▶ [Task to complete]: Read the lines of the data below and retrieve those with "computer".

(Items listed in a dataset)
* * * *

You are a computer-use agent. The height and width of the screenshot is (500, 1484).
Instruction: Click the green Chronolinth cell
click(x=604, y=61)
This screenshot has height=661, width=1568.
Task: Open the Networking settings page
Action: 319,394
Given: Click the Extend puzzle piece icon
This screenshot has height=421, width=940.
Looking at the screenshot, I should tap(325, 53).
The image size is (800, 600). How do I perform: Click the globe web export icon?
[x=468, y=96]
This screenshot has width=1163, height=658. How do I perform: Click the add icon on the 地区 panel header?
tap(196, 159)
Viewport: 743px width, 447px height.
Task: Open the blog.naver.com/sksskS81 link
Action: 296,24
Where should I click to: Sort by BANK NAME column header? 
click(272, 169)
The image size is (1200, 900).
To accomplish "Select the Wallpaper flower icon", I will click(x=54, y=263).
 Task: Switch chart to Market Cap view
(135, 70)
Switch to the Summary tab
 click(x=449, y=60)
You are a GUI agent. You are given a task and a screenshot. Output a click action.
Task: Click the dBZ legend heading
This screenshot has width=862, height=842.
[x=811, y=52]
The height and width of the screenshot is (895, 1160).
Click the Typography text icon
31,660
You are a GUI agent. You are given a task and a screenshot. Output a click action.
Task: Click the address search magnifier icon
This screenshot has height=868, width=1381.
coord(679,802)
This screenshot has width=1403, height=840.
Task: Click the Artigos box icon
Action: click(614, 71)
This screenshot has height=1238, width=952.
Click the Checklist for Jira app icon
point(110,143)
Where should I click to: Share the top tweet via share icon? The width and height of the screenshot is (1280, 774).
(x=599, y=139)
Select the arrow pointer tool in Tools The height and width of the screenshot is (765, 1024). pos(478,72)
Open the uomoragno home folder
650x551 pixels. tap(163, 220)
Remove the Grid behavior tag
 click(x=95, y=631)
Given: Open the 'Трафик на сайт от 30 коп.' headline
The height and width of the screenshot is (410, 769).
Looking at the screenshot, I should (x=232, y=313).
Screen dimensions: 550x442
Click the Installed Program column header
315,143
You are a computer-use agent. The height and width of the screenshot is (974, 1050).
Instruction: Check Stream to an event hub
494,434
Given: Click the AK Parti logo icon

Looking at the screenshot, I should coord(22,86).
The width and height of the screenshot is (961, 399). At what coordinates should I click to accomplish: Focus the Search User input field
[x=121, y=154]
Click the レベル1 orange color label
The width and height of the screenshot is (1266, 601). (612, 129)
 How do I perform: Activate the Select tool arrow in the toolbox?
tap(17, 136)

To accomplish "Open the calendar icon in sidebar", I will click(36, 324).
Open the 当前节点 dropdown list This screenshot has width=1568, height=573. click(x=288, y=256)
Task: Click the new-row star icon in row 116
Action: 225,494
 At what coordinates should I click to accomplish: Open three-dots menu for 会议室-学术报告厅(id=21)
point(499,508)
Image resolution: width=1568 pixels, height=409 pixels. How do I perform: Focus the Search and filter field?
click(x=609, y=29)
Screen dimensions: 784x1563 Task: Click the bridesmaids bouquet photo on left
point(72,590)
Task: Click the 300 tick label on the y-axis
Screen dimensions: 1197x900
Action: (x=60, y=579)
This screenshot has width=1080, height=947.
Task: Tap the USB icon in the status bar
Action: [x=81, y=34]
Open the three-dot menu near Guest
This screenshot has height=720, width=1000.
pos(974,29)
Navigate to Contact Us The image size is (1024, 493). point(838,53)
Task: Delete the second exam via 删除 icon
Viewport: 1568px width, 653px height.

* * * *

▶ [Exercise response]:
You are a computer-use agent. The height and width of the screenshot is (500, 1484).
You are a computer-use agent. The height and width of the screenshot is (974, 1050).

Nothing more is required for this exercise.